→ **WHAT TO DO**: Pick out each line of the records that includes the string "SCMagazine", and copy it.

Screenshot grounding data

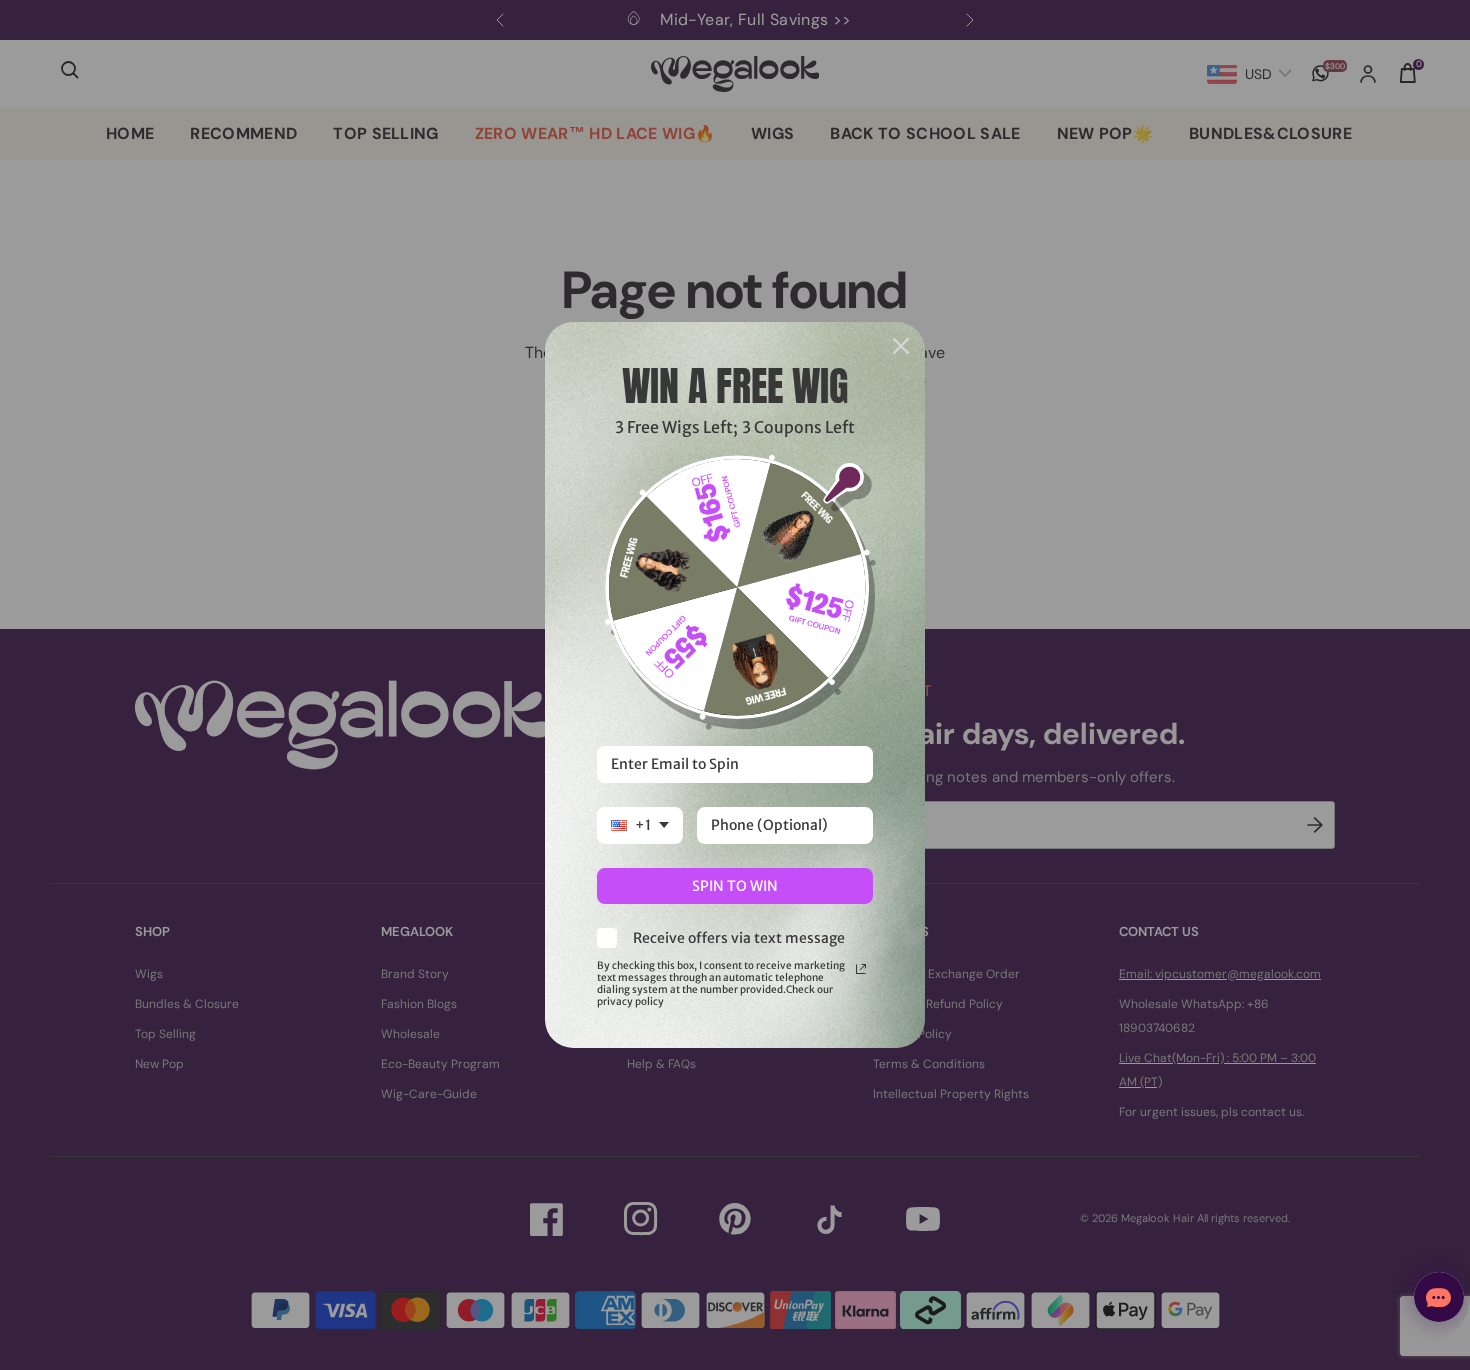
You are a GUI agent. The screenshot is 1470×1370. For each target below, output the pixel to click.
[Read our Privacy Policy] (861, 969)
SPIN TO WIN (735, 886)
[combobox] (640, 825)
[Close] (901, 346)
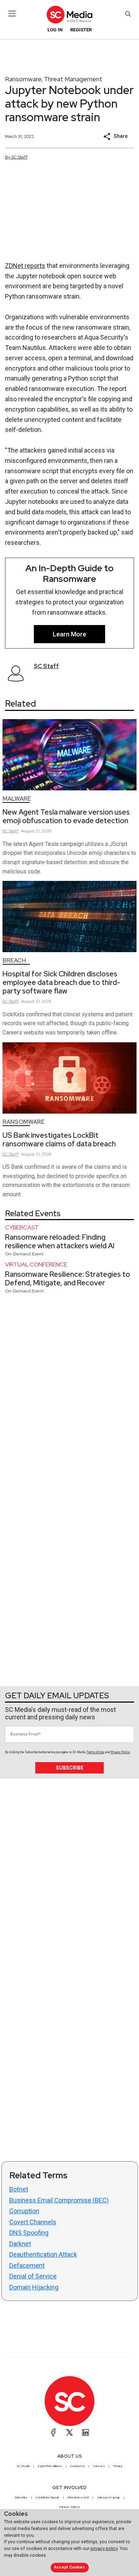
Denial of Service (33, 2276)
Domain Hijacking (33, 2287)
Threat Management (73, 79)
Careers (99, 2466)
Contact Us (77, 2466)
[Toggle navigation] (12, 13)
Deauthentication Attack (43, 2254)
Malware (16, 798)
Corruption (24, 2211)
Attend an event (78, 2497)
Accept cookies (69, 2567)
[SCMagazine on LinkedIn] (85, 2432)
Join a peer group (108, 2497)
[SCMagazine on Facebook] (53, 2432)
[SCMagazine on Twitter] (69, 2432)
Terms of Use (95, 1752)
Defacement (27, 2265)
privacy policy (104, 2548)
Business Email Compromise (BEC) (59, 2200)
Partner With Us (69, 2507)
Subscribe (69, 1768)
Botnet (18, 2189)
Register (81, 29)
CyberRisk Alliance (50, 2466)
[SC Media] (69, 14)
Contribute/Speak (47, 2497)
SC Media (23, 2466)
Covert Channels (32, 2222)
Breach (14, 960)
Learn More (69, 634)
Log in (55, 29)
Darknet (20, 2243)
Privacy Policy (120, 1752)
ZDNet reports (25, 265)
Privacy (117, 2466)
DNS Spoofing (28, 2232)
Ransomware (23, 79)
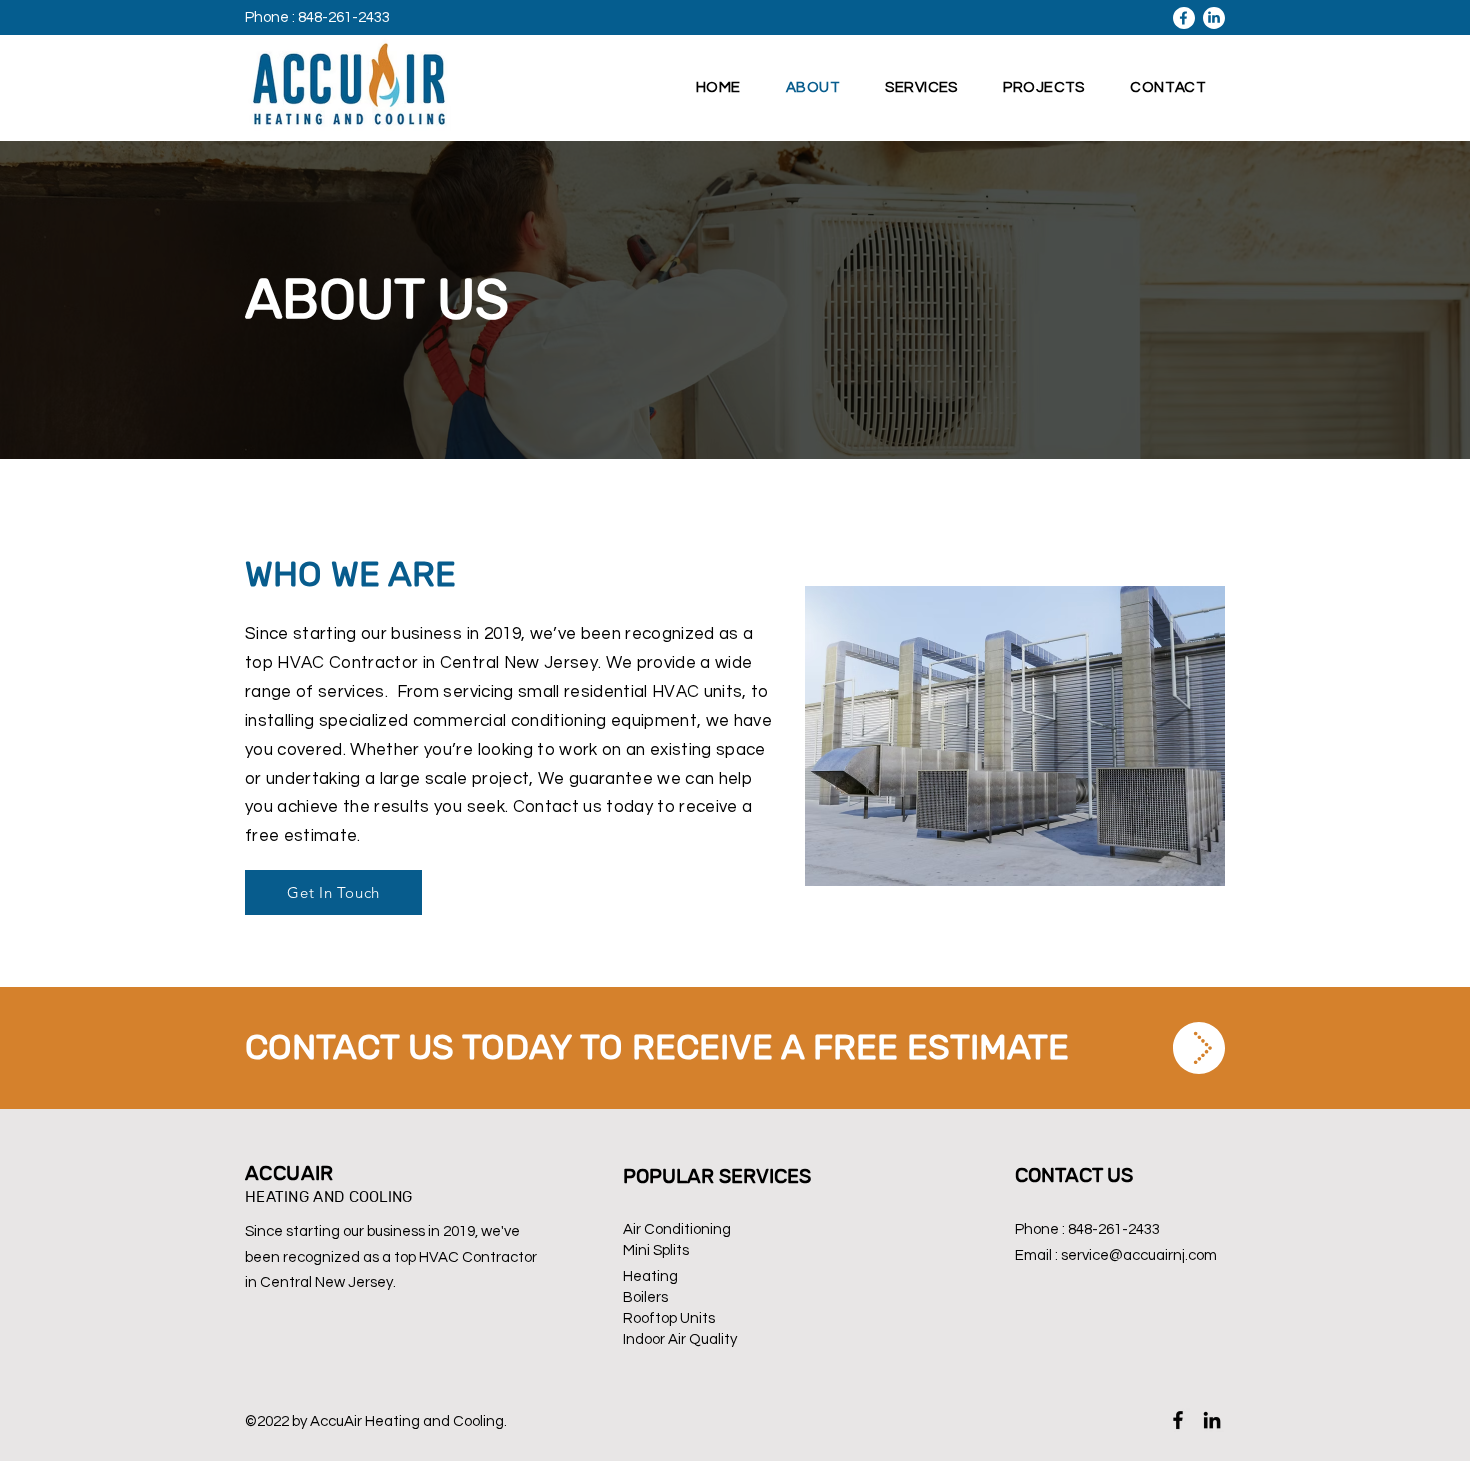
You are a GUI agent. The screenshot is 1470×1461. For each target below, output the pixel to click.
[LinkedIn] (1212, 1420)
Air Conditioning (677, 1229)
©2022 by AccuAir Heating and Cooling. (376, 1421)
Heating (650, 1276)
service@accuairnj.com (1139, 1255)
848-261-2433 (1114, 1229)
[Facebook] (1178, 1420)
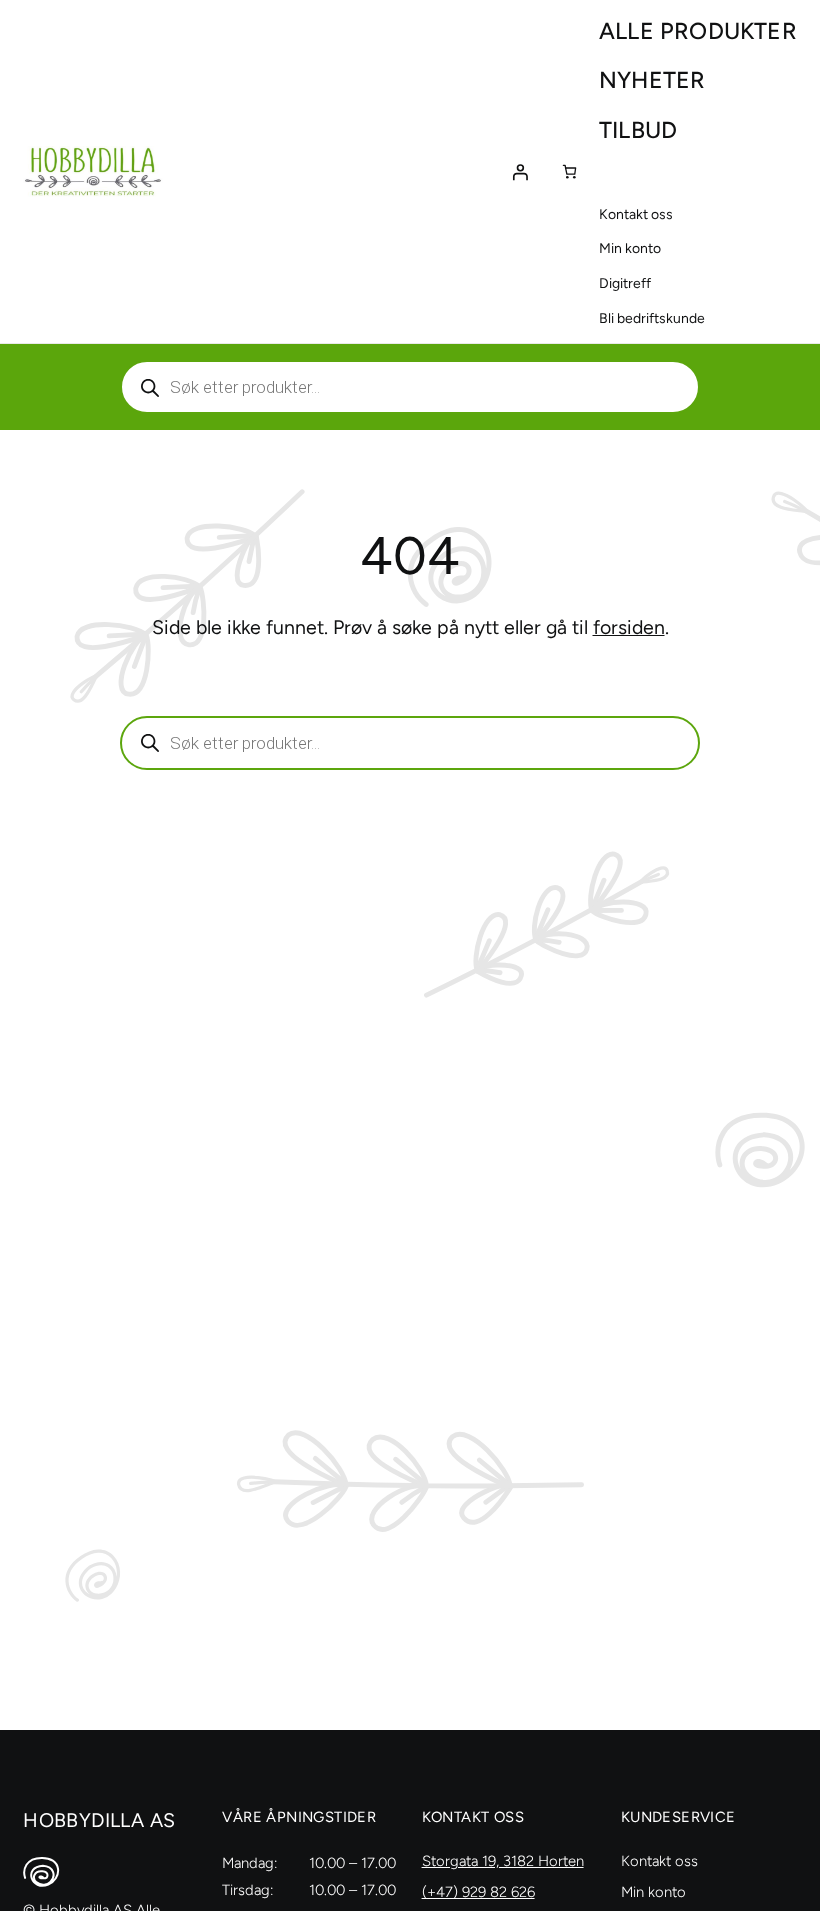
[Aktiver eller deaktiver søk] (410, 387)
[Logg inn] (520, 172)
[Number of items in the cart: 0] (569, 171)
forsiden (629, 627)
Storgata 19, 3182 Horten (503, 1861)
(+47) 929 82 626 (478, 1892)
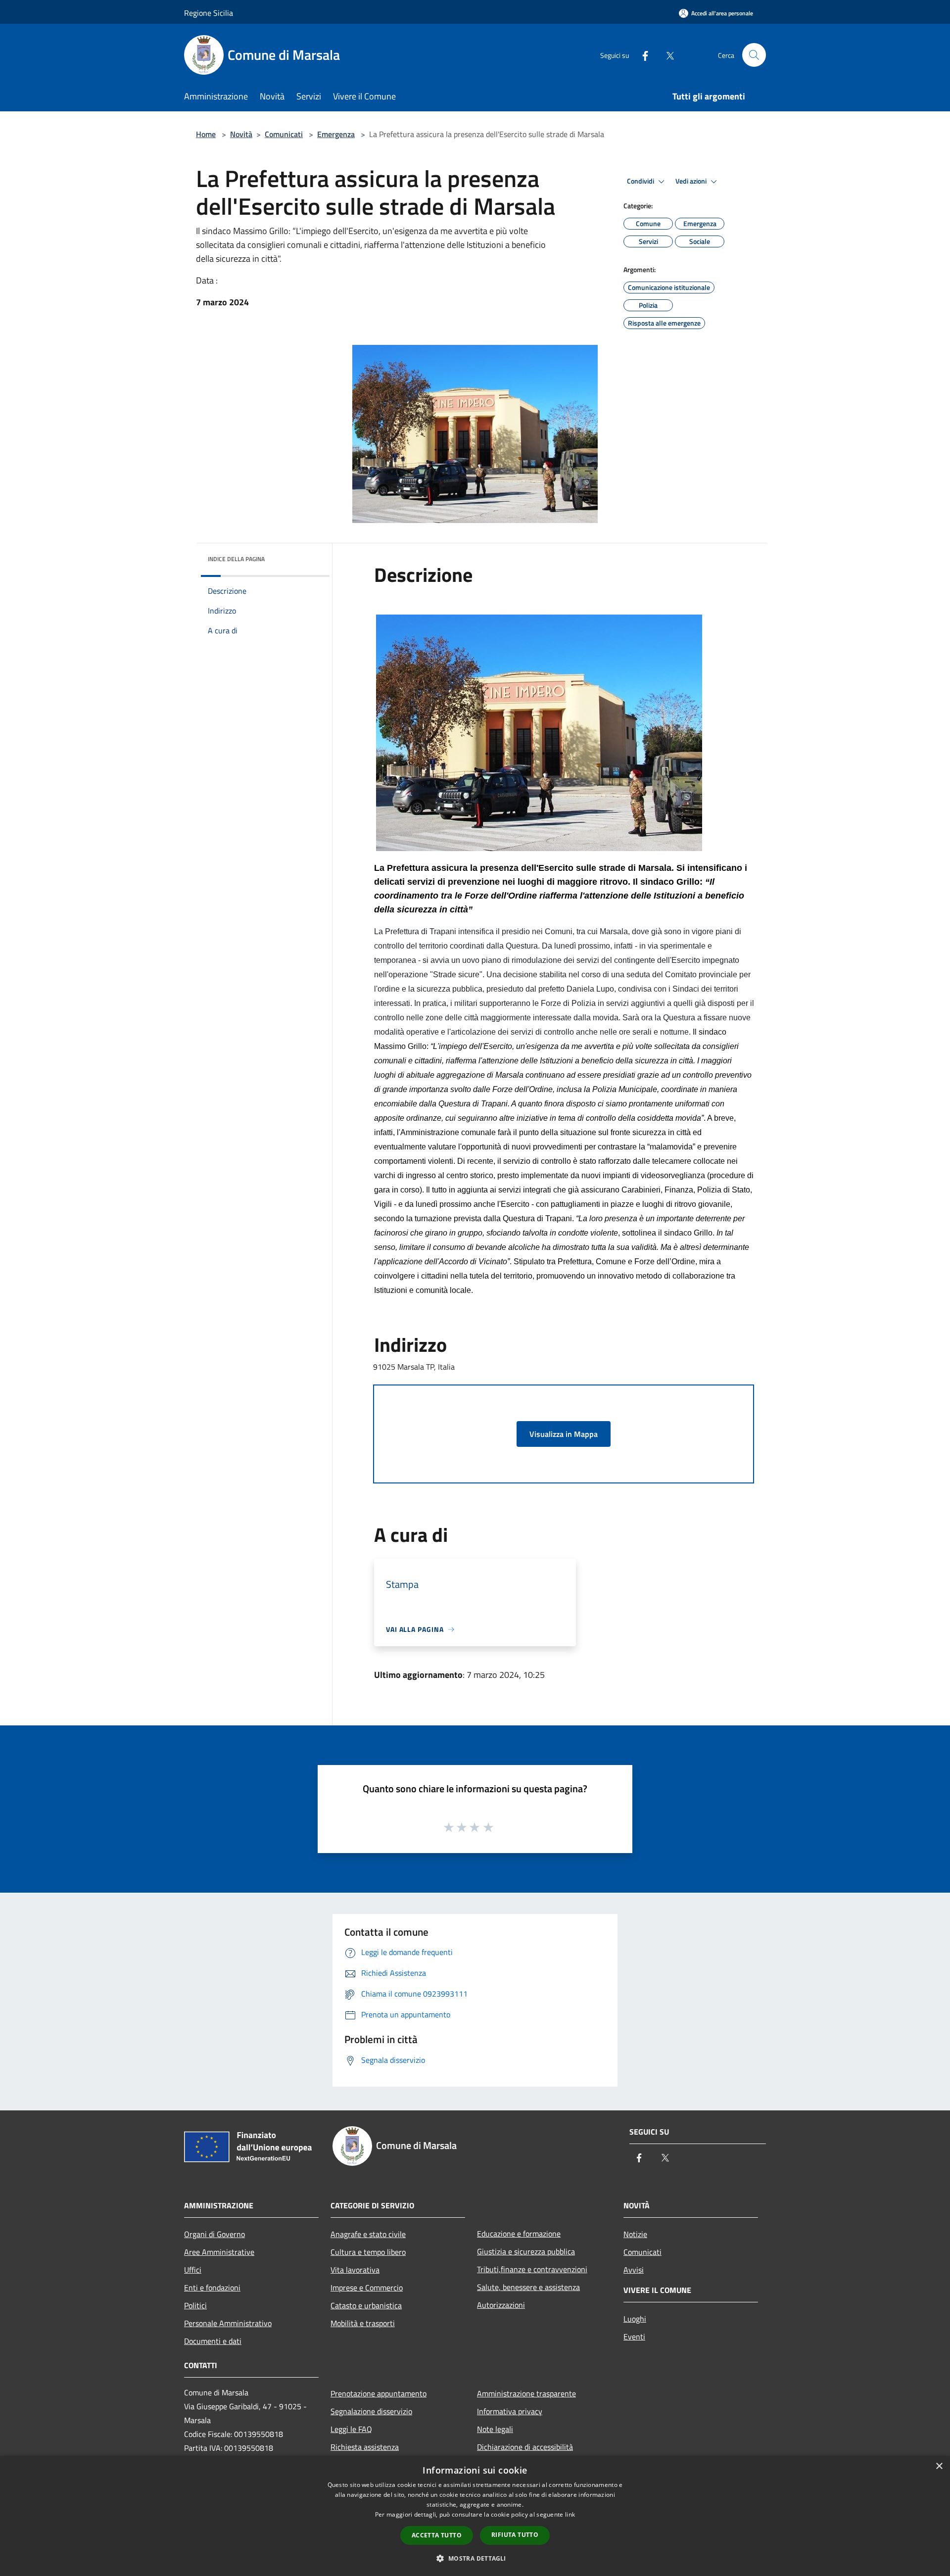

→ **PROBLEM SOLUTION**:
[SCMagazine on LinkedIn] (85, 2432)
[SCMagazine on Facebook] (53, 2432)
[SCMagazine on Twitter] (69, 2432)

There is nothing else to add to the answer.